Copy the lines word for word. Begin at the line that contains "This screenshot has width=1613, height=962." and end with the final line of the data.

(Saved data entries)
╭──

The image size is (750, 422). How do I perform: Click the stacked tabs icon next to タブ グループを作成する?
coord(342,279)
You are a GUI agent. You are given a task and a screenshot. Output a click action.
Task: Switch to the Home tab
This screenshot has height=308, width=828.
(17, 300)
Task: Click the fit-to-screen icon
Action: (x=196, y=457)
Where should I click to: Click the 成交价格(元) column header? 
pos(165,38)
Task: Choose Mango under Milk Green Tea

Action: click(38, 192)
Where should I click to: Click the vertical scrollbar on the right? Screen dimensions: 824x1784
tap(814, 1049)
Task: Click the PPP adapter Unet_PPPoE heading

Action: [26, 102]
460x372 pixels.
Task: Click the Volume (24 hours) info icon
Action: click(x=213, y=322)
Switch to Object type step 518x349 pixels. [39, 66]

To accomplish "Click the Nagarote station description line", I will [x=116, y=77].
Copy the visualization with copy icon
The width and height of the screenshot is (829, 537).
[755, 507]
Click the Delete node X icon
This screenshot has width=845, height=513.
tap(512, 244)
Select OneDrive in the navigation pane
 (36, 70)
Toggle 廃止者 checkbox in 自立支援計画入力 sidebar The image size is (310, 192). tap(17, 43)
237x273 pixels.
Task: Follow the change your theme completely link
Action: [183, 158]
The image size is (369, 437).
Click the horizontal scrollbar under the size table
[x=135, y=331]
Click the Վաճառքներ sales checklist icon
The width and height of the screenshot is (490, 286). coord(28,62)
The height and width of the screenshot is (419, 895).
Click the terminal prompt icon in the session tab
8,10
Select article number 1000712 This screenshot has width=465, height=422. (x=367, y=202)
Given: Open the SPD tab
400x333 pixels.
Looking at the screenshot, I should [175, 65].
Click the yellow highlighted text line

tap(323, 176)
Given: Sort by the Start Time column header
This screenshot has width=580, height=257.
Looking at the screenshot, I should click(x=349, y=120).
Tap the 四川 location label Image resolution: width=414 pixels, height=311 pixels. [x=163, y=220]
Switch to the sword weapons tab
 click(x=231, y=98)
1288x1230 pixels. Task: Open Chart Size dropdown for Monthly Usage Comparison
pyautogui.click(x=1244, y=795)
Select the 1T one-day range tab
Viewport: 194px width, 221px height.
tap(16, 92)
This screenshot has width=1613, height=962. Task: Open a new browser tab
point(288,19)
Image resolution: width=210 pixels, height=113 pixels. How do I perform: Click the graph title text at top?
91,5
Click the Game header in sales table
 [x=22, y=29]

╰──

- **The answer**:
This screenshot has width=1613, height=962. Task: Open a new browser tab
point(288,19)
Image resolution: width=210 pixels, height=113 pixels. How do I perform: Click the graph title text at top?
91,5
Click the Game header in sales table
 [x=22, y=29]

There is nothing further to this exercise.